Mas o que torna esse dado realmente impressionante é que essa dominância do dólar nas stablecoins é desproporcional quando comparamos com o uso do dólar no sistema financeiro tradicional. Hoje, o dólar representa cerca de 50% a 60% do comércio internacional, dependendo da métrica utilizada. No mercado cambial spot, ele está presente em cerca de 88% das transações, segundo o BIS (Bank for International Settlements). Ainda assim, há espaço relevante para o euro, o iene, o yuan e outras moedas. Em nenhuma métrica conseguimos colocar o dólar com mais de 90%, enquanto, nas stablecoins, o oposto ocorre – não conseguimos encontrar métricas onde sua participação seja inferior a 95%.
Ou seja, no TradFi (mercado financeiro tradicional), o dólar é dominante — mas não hegemônico. Já no mundo das stablecoins, o dólar hoje reina praticamente sozinho. Por quê?
A moeda de reserva global — no mundo real, no digital e tambem em cripto
Uma parte da explicação está na própria natureza do dólar: ele não é apenas uma moeda de troca — é também a principal reserva de valor global.
Mais de 58% das reservas cambiais dos bancos centrais hoje estão em dólares. Petróleo e commodities são precificados em dólar. Em momentos de estresse global, investidores correm para títulos do Tesouro americano, mesmo que ofereçam retornos baixos ou negativos. O dólar é, em essência, o ativo de segurança do mundo.
Essa confiança estrutural no dólar foi transposta para o ambiente digital. Em países com risco cambial elevado, inflação persistente ou controles de capital, as stablecoins de dólar oferecem uma forma prática de preservar valor. USDT e USDC funcionam como uma espécie de conta em dólar digital que não depende de banco, agência, horário comercial ou autorização governamental.
A popularidade do USDT em países como Argentina, Turquia, Nigéria e Venezuela não é apenas sobre tecnologia — é sobre sobrevivência patrimonial. Isso cria uma demanda orgânica por dólar digital que nenhuma outra moeda consegue replicar.
Bem, mas isso explica o dólar ser o maior em TradFi e stablecoins — mas não o seu monopólio em stablecoins.
Será a eficiência dos sistemas locais de pagamento a razão de não termos stablecoins em outras moedas?
Talvez. O Brasil é o exemplo disso: com o Pix, é possível fazer transferências instantâneas, gratuitas e seguras para qualquer pessoa ou empresa, 24 horas por dia. A Índia é outro caso, com o UPI, sistema semelhante e igualmente eficiente. Em cenários como esses, não há incentivo para substituir moedas locais por versões tokenizadas. Para que alguém usaria uma stablecoin de real se o Pix já resolve o problema com maestria?

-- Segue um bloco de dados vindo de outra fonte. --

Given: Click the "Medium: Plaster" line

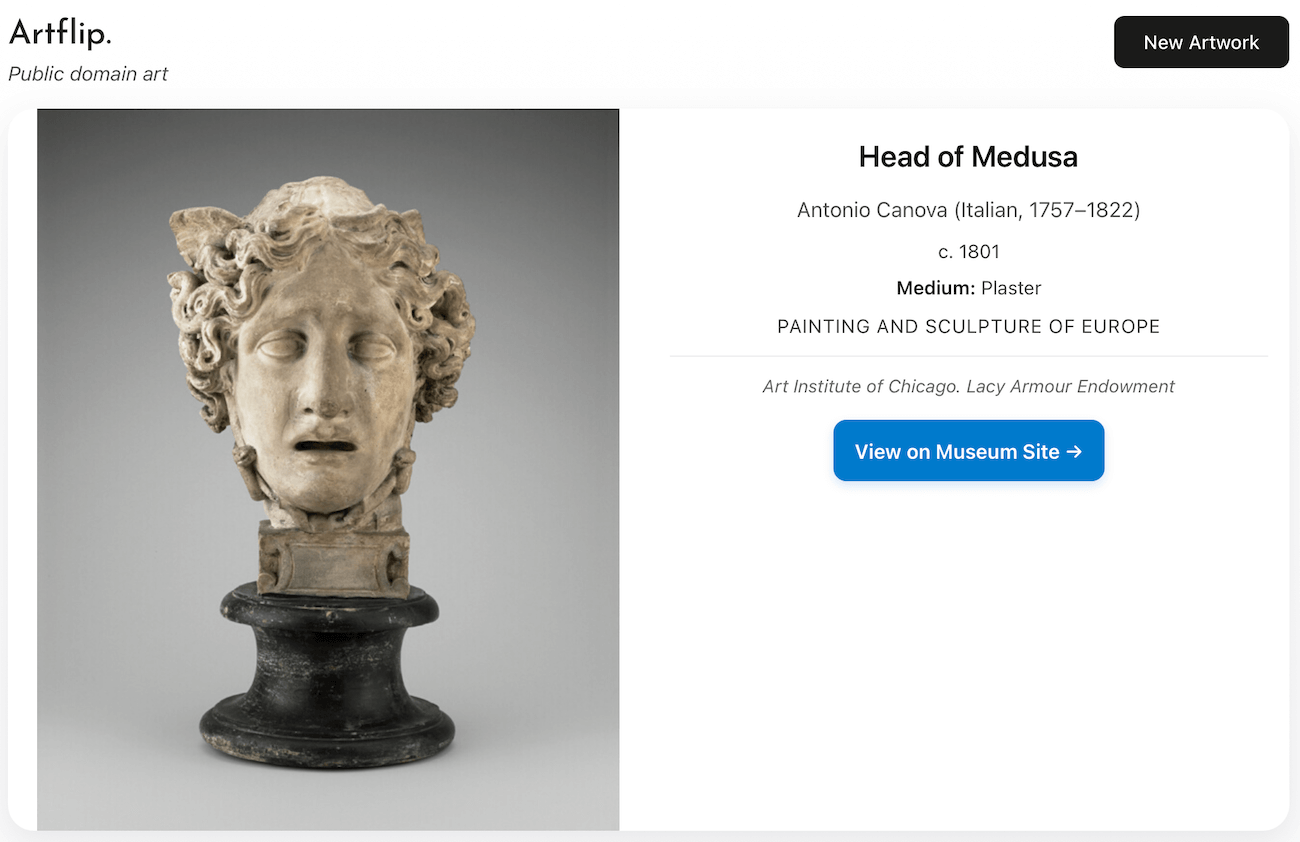Looking at the screenshot, I should click(968, 288).
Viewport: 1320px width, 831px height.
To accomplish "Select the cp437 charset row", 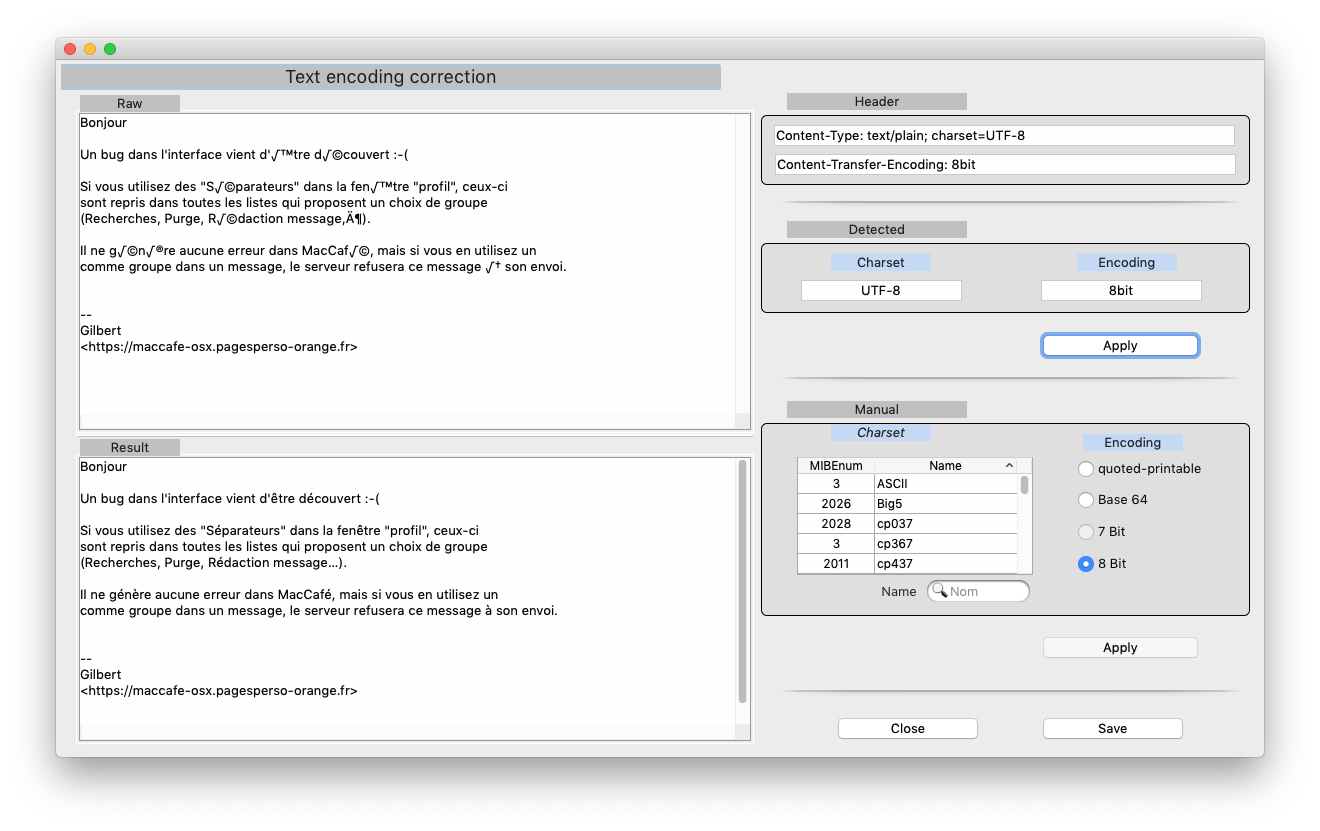I will coord(945,564).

Ou seja, a falta de stablecoins relevantes em moedas como o real ou a rupia não é um sinal de fraqueza tecnológica — é, paradoxalmente, um sinal de maturidade institucional.

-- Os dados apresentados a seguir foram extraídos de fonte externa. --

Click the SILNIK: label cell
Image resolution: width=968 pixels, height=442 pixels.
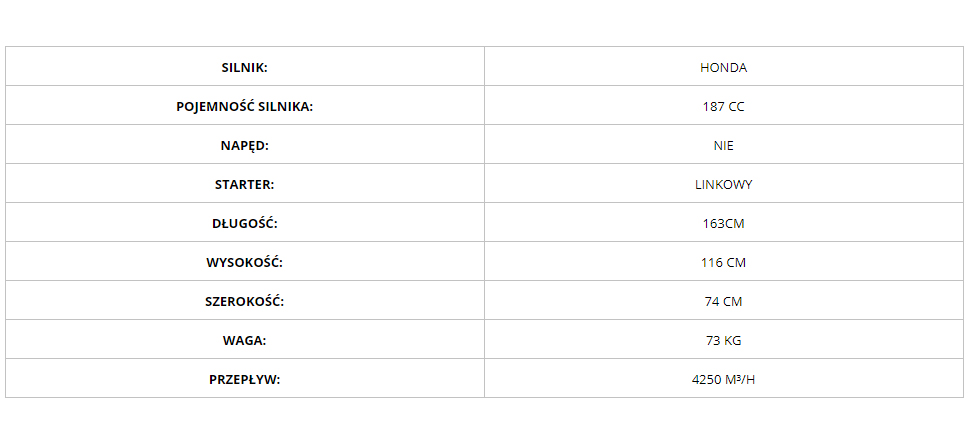[x=244, y=66]
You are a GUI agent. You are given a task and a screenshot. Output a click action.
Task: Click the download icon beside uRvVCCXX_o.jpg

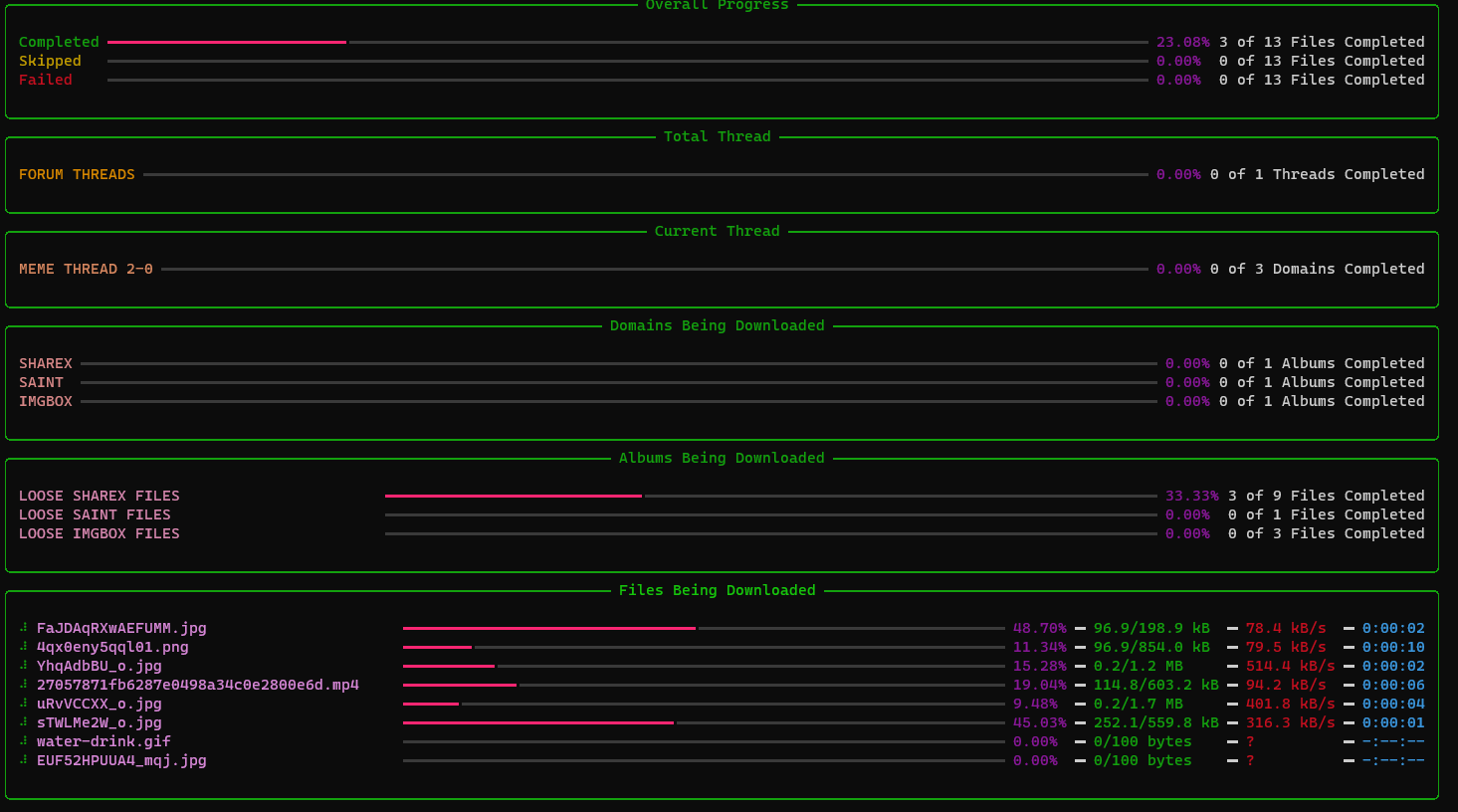(23, 704)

Isso elimina um dos casos de uso das stablecoins, que é o de pagamentos. Mas sistemas de pagamentos instantâneos eficientes como os do Brasil e da Índia estão longe de serem padrão no mundo. A Europa ainda tem grandes diferenças entre os países, o Japão — que conheço menos — nunca ouvi falar de um sistema de pagamentos instantâneos eficiente, o que tomo como sendo um caso padrão de sistema não ótimo, e os Estados Unidos, nem se fala — estão longe de ter um sistema eficiente. Ou seja, todos esses países e moedas poderiam se beneficiar de stablecoins próprias para pagamentos internos.
Stablecoins ainda são pouco usadas no comércio global
Esse fator, para mim, remete ao tempo. Por mais que a tecnologia já permita, o uso de stablecoins no comércio internacional ainda é marginal. Grandes empresas, bancos e tradings continuam operando com as estruturas tradicionais — como SWIFT e bancos correspondentes — mesmo que isso envolva fricção, demora e custos altos.
Por quê?
Porque a infraestrutura cripto ainda não se integrou plenamente ao mercado financeiro tradicional. Não basta a stablecoin existir. É preciso que os contratos comerciais, os sistemas contábeis, os gateways bancários e os compliance officers estejam prontos para usá-la como meio de liquidação. Isso ainda está longe de acontecer. E, com isso, o caso de uso das stablecoins para câmbio ainda não consegue avançar plenamente.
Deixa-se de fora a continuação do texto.